Metasearch Bake-off

September 11th, 2006 by Roy Tennant

Metasearching is hard. Metasearching well is darn near impossible. Meanwhile, hapless libraries are left trying to sort out the good from the not so good vendor offerings. Wouldn’t it be nice if LITA put together a “bake-off” of metasearch applications? Like picking half-a-dozen or so databases that all must set up and then running some test queries and comparing results? Other issues such as the amount of work required to customize them would be useful as well, although potentially more time consuming to determine. So is it just me, or would such a thing be interesting to others as well?

8 Responses to “Metasearch Bake-off”

  1. Bill Drew Says:

    Great idea!

  2. Bill Drew Says:

    How about extending it to federated searching as well?

  3. Richard Akerman Says:

    I’d like to see an evaluation of some reasonable search pathways for researchers.
    If I have a link resolver, can’t I just choose whatever has good coverage for my interests, be it Google Scholar / MS Live Academic / Scopus or an A&I database?

    Do I actually need to send out search queries in real-time to my particular licensed holdings? Do the advantages of real-time federated/meta search actually outweigh the complexity and ranking challenges?

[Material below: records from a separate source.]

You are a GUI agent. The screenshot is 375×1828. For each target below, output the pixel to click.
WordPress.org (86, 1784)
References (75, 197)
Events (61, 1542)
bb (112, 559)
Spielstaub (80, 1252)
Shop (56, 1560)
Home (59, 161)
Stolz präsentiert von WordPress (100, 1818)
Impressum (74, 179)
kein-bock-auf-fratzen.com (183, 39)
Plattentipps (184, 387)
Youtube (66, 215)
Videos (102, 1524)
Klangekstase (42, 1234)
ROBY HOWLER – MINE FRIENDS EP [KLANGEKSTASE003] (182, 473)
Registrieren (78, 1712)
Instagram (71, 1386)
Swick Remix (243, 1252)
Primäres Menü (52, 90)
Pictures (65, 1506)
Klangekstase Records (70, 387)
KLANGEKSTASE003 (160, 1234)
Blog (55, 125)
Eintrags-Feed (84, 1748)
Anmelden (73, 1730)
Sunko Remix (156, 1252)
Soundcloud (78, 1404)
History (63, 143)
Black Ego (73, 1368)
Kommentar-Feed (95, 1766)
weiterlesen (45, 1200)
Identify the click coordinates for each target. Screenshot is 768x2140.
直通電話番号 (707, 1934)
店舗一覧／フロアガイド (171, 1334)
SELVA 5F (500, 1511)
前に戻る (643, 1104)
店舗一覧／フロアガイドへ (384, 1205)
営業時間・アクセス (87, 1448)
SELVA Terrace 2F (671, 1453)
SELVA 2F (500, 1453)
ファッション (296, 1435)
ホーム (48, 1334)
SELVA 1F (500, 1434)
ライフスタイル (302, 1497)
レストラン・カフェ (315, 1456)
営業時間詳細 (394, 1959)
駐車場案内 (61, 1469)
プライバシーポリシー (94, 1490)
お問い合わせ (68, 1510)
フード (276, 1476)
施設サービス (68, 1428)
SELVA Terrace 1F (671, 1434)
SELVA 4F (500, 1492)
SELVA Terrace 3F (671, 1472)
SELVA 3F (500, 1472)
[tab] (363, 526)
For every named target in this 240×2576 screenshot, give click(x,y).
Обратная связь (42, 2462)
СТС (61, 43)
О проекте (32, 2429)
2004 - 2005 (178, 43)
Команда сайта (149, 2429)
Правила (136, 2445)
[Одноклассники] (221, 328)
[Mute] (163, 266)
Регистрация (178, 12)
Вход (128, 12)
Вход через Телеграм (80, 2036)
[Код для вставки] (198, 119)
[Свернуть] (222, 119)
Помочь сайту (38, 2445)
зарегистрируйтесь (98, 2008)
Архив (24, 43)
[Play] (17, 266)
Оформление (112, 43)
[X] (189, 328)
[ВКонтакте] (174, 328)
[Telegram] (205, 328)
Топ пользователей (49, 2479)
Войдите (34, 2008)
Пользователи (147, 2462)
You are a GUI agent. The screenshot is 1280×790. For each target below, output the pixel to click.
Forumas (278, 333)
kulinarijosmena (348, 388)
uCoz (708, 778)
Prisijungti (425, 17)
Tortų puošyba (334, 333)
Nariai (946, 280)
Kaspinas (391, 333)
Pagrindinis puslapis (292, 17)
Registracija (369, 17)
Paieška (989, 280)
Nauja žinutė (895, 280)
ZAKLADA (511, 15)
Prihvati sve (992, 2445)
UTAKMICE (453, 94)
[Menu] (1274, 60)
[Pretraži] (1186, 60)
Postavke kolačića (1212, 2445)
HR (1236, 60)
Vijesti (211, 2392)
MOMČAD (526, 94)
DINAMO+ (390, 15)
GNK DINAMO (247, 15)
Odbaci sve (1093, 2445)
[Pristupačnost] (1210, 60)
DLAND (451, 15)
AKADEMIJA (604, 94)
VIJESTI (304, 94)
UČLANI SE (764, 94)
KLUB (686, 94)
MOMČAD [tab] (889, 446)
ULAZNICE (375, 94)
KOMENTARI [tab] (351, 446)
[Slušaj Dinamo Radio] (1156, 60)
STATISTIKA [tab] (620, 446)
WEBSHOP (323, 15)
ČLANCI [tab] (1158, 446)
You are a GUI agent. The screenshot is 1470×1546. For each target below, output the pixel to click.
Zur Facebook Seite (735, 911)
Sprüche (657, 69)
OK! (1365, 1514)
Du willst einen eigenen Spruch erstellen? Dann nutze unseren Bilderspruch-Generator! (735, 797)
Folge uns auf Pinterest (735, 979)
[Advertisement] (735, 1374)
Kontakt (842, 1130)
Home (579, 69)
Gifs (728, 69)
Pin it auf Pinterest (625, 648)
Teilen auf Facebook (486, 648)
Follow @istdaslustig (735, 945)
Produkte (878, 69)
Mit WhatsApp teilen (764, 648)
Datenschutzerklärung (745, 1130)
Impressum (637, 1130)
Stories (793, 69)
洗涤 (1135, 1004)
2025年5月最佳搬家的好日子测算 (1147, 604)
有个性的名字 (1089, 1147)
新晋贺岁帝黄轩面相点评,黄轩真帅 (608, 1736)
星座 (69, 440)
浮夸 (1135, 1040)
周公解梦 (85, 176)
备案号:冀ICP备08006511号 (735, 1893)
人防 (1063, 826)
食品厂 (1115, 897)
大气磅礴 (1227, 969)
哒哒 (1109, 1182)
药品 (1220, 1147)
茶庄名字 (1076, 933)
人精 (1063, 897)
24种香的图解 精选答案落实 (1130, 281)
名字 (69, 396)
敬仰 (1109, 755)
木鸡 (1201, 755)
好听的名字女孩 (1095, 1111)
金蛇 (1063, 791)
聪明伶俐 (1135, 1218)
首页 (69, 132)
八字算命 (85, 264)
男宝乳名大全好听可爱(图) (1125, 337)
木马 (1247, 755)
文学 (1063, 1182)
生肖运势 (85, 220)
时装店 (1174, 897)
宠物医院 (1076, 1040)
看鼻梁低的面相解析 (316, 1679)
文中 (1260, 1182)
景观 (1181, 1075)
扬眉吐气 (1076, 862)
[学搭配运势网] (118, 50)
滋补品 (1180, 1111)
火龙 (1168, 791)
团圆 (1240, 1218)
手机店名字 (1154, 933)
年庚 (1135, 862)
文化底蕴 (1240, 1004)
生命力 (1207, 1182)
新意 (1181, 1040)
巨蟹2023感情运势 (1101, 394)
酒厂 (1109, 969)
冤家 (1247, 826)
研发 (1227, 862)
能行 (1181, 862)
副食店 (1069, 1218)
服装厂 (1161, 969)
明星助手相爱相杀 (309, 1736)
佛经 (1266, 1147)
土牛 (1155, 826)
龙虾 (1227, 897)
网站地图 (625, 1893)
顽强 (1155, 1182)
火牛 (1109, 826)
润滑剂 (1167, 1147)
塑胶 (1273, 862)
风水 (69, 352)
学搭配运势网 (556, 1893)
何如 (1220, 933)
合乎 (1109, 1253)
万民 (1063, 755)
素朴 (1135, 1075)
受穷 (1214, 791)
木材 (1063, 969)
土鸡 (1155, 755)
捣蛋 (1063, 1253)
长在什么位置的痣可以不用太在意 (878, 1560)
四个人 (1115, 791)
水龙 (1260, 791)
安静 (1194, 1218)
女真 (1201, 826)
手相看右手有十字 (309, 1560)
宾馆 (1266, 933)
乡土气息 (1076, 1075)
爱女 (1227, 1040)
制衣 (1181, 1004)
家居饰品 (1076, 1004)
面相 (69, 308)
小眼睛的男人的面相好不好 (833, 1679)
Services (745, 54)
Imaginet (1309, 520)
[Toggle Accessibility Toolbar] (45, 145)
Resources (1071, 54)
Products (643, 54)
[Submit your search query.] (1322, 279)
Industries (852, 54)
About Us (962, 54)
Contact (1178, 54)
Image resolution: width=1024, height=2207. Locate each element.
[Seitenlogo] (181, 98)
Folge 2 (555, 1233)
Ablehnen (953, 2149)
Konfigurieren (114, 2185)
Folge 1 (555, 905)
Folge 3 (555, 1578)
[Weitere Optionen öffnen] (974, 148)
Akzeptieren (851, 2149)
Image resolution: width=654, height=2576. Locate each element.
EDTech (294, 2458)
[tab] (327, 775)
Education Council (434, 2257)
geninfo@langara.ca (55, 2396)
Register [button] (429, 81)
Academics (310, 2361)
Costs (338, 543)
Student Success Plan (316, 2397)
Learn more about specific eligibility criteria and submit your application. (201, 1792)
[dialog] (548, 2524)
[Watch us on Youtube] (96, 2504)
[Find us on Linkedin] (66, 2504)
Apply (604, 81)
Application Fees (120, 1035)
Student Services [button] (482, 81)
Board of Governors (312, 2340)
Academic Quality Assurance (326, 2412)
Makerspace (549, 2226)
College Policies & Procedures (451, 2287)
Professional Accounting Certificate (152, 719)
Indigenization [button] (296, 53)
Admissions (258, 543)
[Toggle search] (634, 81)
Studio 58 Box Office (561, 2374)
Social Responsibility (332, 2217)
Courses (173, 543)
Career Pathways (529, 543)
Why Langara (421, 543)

  4. Daniel Cornwall Says:

    I think this would be a great idea. I support Bill Drew’s idea of extending it to federated searching.

  5. JR Jenkins (Serials Solutions) Says:

    Hi Roy,
    I think this is an excellent idea. Aside from comparing user experiences it would also illuminate that Federated Search vendors (such as my company) access the metadata in several ways - Z39.50 servers, XML Gateways, and via HTTP – and that each type has advantages and disadvantages.

    I would suggest that the bake-off include information about “how” the citations are retrieved . . which connection type . . . which could facilitate a very good discussion about the “best” way to retrieve metadata from disparate resources (as well as explain why in some metasearch instances results differ from the standard Web interface the publsher/aggregator provides).

    And, I agree with you Metasearch is hard! Improving the paradigm will require coordinated efforts from both vendors and content providers. And, there is no better way to expedite these efforts than by educating the market (i.e. librarians). An educated consumer base will ask more informed questions and help vendors and content providers more accurately prioritize key development projects.

    Let me know what I can do to facilitate such a bake-off. I will be attending the LITA conference in October. Look forward to seeing everyone.

  6. Karen Harker Says:

    This would be a god-send for all librarians who have been tasked with evaluating federated search systems. However, it will not be easy…all aspects of the test environment need to be well-documented and standards strictly enforced for all resources and systems.

  7. Genny Says:

    OK, would people rather see this in a LITA Forum environment, or at ALA Annual? Or at a Midwinter?

    I suspect we could get it into a LITA Forum considerably sooner than an ALA. But would we be missing most of our audience that way?

  8. Mike - MetaSearch Says:

    How will that be possible? There would need to be a database that would hold all the information.